Practice Management: Incorporating your practice

What does it mean when business managers, lawyers and consultants talk about incorporation?  Incorporating a medical practice means weighing the pros and cons. It can mean a difference in taxes, liability and costs.  Finding someone who can give advice on whether or not you should incorporate your practice can be difficult too.   Many states have different rules about incorporating medical practices. There are several areas to find information:

  • Ask already incorporated small medical practices
  • Consult with a business lawyer who specializes in medical practices
  • A tax accountant specializing in small medical practices
  • Sorting through the information you receive can be very confusing.

Sole Proprietorship vs Limited Liability Corporation (LLC)- If you are not incorporated, you are responsible for all debts the practice incurs. These include vendor contracts, property and equipment leases. This is known as a sole proprietorship, and you and your medical practice are considered the same on your tax returns.
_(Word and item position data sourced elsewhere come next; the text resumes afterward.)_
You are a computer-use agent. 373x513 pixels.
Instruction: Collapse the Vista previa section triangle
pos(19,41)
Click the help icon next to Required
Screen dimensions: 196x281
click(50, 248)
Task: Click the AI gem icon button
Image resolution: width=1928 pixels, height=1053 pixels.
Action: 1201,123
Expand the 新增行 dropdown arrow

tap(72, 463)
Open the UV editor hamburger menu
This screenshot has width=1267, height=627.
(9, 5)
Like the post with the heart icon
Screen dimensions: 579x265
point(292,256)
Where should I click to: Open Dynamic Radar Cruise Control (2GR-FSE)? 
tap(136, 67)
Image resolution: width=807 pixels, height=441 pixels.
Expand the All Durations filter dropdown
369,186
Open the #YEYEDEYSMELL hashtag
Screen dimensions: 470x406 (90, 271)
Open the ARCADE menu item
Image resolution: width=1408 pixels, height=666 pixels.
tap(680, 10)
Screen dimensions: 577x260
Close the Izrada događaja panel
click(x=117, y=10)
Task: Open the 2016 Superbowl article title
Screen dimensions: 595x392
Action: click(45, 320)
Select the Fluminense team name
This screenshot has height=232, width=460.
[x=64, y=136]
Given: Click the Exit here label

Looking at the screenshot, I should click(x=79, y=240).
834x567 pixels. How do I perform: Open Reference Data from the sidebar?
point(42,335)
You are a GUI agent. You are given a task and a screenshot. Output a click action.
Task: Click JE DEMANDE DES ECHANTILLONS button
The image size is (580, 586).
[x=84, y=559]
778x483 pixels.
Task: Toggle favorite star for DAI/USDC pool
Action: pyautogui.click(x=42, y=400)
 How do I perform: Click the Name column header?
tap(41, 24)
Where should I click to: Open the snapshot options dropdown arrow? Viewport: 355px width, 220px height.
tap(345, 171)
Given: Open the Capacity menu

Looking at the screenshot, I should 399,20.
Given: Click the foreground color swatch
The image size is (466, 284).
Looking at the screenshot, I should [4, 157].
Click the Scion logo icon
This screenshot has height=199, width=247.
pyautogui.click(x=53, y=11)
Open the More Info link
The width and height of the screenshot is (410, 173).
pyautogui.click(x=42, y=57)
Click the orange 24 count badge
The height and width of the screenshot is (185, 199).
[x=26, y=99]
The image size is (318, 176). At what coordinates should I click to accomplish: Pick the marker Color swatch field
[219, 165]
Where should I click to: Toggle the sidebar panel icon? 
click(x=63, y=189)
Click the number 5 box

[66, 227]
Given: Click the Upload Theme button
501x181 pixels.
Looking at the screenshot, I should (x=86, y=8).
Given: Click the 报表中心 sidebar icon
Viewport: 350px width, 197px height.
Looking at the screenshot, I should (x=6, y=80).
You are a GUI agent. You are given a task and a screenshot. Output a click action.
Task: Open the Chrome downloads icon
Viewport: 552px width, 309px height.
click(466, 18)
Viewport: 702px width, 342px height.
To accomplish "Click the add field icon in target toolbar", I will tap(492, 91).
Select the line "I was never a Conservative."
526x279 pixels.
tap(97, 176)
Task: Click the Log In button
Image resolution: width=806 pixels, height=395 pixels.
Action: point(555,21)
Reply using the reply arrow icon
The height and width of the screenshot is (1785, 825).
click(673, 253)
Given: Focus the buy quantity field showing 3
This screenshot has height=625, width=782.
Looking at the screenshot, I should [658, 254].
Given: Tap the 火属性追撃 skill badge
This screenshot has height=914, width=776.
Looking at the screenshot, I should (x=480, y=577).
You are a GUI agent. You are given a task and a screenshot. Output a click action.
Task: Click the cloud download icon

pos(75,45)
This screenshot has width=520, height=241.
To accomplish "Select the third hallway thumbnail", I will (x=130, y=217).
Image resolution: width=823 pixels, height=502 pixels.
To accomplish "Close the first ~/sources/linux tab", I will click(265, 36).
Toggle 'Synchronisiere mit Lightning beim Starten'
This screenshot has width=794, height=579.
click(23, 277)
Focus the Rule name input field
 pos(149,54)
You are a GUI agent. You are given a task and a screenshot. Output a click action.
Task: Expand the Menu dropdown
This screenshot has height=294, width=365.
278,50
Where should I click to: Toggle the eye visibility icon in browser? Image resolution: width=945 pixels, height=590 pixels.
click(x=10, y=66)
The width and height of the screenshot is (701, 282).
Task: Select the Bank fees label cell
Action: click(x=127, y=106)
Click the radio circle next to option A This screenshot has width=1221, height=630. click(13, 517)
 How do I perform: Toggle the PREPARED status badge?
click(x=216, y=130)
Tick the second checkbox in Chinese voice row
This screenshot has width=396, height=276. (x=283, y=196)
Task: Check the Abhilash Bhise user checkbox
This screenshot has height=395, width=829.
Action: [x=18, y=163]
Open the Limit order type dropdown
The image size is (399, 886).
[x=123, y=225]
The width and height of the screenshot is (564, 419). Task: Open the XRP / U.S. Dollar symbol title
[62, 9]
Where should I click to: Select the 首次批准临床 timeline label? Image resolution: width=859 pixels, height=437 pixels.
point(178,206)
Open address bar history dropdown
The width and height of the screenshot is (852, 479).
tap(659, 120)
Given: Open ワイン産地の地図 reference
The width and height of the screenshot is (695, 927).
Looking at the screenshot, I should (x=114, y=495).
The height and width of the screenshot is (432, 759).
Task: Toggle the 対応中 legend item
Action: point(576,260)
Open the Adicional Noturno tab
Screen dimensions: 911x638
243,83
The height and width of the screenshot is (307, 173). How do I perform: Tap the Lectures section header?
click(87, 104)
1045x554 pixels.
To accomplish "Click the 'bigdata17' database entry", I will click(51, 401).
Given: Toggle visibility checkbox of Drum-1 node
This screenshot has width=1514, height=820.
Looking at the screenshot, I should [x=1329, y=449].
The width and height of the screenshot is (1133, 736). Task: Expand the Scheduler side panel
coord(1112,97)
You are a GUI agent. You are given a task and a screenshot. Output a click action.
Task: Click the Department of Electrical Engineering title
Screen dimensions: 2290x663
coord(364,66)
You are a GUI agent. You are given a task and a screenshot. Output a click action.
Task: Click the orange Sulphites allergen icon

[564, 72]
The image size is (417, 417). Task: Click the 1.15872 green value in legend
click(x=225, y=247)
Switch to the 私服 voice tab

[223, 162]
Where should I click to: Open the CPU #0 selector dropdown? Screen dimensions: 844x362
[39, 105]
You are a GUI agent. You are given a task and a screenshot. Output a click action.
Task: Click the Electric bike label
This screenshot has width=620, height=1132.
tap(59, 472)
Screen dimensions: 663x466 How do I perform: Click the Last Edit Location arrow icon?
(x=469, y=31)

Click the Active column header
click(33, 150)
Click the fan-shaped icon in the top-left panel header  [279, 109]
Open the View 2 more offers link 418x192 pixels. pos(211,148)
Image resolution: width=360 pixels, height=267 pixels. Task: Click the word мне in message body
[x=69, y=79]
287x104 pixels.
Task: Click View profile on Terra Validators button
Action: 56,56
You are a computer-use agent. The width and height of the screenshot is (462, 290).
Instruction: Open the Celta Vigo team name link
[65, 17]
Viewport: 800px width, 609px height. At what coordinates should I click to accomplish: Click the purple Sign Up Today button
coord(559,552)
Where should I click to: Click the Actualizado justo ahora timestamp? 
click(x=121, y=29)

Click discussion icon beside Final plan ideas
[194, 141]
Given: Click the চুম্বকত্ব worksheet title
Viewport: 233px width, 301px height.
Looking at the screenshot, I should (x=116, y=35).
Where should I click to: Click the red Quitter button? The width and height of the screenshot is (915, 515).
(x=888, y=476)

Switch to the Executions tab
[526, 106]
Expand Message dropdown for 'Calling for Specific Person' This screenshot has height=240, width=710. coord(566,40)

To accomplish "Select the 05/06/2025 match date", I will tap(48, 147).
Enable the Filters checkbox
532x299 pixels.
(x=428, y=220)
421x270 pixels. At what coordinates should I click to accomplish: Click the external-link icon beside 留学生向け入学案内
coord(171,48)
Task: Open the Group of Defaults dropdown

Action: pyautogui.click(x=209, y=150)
An LLC keeps your personal taxes and your business taxes separate; you only have liability up to the amount invested in the LLC. LLC laws vary from state to state. Keep in mind however, that an LLC does not protect a physician from professional negligence; insurance is still needed for this.  

If a two or more physicians start a private practice, it is usually recommended to incorporate the practice, as this protects each physician from any liabilities incurred by the other. A partnership does not offer this kind of protection. An LLC can have an unlimited number of owners. If you are the sole doctor in the practice.

Costs- Incorporating can cost money, as consulting with a lawyer initially can start at $2000 for setup fees. Taxes are another issue. Review with an accountant how much more or less taxes you will be spending. Depending on how cash flow is in the medical practice determines the taxes for the LLC. State law also determines taxes. For example, in Colorado, an LLC is a pass-through taxation entity.  This means that profits go to the owners who pay the taxes, reporting it on their personal tax returns. This is not a popular choice for physicians.  Be sure to inquire in your home state how taxes for an LLC are determined; in other places, such as Texas, a LLP (Limited Liability Partnership) is preferred due to taxation.